■ **EXERCISE**
Pull out of the data below the stretch of lines bounded by the one containing "Viewport: 900px width, 691px" and the one containing "Select the Polyline tool in the sidebar", both bounds included, unchanged.

■ **DATA TO USE**
-=-=-

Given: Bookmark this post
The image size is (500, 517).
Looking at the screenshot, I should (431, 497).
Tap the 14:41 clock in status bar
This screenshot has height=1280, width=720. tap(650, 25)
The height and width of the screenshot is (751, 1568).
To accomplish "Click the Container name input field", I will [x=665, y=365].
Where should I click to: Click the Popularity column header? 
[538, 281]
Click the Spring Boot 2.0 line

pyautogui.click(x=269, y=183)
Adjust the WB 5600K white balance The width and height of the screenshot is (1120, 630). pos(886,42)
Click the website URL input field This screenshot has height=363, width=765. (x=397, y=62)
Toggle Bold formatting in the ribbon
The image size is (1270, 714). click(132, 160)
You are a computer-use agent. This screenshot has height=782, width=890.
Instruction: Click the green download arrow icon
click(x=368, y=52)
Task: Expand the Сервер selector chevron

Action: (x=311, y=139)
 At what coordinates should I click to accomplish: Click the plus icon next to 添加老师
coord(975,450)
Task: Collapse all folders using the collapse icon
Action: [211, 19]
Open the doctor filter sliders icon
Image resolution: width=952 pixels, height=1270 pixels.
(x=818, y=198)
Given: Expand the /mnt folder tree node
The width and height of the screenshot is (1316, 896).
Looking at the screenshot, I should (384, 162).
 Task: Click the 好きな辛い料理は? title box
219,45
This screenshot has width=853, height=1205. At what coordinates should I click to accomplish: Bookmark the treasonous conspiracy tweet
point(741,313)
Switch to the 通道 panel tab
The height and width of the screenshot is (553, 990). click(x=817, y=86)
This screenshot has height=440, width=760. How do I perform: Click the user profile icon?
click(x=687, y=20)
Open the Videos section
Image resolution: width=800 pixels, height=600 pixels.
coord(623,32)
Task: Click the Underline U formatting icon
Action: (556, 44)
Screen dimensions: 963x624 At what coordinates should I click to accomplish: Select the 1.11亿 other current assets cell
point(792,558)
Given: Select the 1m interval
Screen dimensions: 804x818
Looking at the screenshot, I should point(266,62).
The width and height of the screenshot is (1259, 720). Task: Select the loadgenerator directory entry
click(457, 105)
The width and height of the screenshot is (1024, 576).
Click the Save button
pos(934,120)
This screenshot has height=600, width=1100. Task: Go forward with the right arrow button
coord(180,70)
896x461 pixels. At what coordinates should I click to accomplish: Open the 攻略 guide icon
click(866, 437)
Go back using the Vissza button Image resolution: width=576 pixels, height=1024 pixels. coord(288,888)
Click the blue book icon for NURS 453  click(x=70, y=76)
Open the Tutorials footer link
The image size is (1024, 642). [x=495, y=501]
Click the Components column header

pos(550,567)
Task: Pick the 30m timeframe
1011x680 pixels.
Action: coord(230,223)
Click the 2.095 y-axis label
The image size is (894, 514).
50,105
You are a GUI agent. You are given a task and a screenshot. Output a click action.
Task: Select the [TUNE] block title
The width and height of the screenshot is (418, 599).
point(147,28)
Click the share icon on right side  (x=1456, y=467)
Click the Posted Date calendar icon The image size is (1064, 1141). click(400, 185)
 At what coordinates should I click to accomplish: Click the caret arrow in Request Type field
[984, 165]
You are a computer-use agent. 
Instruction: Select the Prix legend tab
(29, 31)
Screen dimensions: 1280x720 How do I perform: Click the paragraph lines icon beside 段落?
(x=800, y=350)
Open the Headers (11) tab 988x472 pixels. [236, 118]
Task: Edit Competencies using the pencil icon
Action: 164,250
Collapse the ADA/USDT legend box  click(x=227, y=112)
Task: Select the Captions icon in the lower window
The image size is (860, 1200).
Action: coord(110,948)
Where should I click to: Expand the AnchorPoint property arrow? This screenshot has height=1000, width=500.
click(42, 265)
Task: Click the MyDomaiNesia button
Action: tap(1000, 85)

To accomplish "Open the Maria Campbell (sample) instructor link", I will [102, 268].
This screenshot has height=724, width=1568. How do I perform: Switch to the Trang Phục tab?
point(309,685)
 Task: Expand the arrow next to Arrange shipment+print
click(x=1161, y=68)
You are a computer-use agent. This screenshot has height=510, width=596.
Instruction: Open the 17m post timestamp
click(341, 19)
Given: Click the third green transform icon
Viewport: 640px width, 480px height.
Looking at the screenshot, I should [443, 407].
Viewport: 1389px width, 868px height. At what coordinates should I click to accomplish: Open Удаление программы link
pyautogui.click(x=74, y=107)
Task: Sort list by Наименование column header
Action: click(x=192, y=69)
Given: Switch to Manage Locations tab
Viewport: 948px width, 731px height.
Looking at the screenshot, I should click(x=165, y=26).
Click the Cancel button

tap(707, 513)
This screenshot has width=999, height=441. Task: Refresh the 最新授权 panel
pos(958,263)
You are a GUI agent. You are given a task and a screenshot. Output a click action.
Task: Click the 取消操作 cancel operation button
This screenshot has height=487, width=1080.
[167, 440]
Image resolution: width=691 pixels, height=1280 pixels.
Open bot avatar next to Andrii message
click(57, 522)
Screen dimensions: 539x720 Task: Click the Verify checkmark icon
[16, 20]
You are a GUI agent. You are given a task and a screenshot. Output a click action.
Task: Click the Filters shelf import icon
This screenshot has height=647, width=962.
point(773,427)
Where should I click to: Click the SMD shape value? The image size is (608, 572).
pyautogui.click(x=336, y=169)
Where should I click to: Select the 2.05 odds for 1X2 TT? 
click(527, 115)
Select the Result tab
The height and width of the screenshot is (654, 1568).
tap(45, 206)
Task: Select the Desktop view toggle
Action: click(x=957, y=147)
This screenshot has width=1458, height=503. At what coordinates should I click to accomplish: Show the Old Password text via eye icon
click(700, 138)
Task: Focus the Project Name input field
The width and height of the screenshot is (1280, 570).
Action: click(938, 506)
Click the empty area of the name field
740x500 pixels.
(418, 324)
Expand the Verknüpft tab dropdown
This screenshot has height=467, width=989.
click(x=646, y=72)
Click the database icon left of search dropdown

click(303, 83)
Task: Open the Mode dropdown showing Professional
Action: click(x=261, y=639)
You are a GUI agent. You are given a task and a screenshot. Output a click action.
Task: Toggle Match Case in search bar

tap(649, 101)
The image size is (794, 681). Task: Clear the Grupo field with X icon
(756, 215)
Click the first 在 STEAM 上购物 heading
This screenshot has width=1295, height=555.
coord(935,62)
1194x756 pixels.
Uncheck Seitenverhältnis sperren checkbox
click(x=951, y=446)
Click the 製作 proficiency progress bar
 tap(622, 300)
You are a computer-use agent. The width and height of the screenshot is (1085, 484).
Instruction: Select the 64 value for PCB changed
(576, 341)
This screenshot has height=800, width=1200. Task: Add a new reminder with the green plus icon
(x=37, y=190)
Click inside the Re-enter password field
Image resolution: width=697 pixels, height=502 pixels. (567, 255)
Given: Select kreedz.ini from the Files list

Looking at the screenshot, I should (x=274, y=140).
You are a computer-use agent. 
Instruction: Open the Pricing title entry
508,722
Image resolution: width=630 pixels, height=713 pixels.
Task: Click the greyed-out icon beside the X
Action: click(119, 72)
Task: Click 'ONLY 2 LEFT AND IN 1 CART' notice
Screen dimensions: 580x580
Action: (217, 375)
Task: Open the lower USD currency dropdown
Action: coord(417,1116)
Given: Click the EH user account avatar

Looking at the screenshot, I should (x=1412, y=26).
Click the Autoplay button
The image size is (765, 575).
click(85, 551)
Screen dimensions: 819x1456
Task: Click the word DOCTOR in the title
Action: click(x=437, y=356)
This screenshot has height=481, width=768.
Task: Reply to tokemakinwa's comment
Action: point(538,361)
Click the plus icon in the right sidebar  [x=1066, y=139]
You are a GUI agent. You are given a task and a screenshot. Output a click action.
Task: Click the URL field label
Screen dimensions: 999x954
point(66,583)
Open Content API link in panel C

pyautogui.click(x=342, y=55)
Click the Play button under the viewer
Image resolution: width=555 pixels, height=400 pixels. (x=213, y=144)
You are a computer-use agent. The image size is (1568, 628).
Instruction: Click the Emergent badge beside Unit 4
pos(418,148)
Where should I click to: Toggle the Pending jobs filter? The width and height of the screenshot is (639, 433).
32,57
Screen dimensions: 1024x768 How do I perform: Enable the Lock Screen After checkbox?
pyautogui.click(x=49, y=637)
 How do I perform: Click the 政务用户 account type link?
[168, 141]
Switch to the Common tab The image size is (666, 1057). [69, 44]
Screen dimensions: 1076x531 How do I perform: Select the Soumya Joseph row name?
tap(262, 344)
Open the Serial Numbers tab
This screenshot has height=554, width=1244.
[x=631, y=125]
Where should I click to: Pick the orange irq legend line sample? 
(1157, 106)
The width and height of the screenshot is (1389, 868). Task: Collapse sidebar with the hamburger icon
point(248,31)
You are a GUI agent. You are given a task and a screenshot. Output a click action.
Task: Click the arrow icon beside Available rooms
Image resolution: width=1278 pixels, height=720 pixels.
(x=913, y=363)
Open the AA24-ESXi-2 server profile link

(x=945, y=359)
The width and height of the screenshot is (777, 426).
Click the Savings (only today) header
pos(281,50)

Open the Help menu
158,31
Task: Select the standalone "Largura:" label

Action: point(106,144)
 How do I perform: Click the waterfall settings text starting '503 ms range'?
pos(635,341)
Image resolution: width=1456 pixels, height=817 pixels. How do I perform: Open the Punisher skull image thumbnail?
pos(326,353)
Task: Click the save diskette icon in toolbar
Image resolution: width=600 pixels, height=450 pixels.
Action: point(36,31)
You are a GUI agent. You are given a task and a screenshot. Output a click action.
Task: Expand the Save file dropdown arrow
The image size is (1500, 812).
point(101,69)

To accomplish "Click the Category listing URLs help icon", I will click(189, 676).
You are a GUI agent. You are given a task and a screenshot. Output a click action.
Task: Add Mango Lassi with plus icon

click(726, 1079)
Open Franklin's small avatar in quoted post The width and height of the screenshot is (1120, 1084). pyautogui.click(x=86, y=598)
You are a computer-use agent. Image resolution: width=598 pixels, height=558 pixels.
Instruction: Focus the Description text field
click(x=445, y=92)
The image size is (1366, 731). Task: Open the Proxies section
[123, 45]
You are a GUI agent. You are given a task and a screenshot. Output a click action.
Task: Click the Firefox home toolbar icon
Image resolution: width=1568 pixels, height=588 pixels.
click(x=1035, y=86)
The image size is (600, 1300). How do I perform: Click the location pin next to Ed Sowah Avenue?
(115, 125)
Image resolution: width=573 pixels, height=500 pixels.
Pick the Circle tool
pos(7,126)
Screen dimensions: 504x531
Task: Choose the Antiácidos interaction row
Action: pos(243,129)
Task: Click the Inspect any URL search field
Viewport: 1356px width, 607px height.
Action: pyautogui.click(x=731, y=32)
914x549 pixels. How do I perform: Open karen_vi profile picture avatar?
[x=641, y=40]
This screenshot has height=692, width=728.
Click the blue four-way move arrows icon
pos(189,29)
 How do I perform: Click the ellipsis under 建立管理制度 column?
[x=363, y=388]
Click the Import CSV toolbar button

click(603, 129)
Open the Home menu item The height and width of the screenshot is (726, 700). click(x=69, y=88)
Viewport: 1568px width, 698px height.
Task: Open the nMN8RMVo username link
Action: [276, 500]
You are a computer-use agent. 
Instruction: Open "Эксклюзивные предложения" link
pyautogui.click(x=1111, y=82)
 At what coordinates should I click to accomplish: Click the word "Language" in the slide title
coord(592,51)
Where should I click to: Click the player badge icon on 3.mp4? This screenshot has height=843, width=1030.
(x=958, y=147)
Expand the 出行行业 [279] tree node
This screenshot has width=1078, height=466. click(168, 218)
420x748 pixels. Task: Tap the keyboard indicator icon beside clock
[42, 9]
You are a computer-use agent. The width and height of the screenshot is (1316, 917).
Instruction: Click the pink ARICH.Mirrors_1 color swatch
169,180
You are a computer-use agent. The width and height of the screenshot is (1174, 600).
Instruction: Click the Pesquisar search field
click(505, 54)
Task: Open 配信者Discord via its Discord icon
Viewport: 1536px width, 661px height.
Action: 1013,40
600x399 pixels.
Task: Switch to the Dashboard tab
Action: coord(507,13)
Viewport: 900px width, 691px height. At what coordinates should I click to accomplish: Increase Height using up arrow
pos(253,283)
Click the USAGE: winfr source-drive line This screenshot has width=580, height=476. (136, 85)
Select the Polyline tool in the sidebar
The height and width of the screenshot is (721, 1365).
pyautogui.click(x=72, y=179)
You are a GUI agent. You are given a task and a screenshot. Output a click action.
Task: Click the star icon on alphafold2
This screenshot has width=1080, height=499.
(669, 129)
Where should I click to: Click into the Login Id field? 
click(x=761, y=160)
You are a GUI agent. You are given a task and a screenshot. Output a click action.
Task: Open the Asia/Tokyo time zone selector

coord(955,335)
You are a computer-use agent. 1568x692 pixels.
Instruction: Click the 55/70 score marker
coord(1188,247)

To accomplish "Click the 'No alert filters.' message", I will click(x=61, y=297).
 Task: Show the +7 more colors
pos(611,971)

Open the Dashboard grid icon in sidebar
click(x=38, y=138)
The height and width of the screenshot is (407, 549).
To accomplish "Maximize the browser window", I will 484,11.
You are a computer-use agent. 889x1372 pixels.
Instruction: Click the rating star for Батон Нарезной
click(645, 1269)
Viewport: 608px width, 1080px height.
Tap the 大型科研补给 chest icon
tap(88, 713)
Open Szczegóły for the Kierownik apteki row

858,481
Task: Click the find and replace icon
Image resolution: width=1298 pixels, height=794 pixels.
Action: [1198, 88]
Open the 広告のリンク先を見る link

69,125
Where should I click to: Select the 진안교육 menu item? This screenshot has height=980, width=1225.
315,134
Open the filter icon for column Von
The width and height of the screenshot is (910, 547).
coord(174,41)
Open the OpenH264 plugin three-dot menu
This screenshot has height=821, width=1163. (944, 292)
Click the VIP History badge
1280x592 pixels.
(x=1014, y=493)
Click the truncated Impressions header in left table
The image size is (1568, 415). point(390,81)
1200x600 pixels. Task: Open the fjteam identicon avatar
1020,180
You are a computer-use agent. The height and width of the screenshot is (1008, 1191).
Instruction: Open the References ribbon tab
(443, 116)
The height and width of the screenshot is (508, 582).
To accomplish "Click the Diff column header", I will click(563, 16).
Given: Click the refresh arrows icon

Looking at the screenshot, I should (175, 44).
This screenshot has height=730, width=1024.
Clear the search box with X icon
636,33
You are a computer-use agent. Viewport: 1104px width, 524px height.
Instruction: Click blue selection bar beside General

-=-=-

■ **RESPONSE BOX**
Viewport: 900px width, 691px height. At what coordinates should I click to accomplish: Increase Height using up arrow
pos(253,283)
Click the USAGE: winfr source-drive line This screenshot has width=580, height=476. (136, 85)
Select the Polyline tool in the sidebar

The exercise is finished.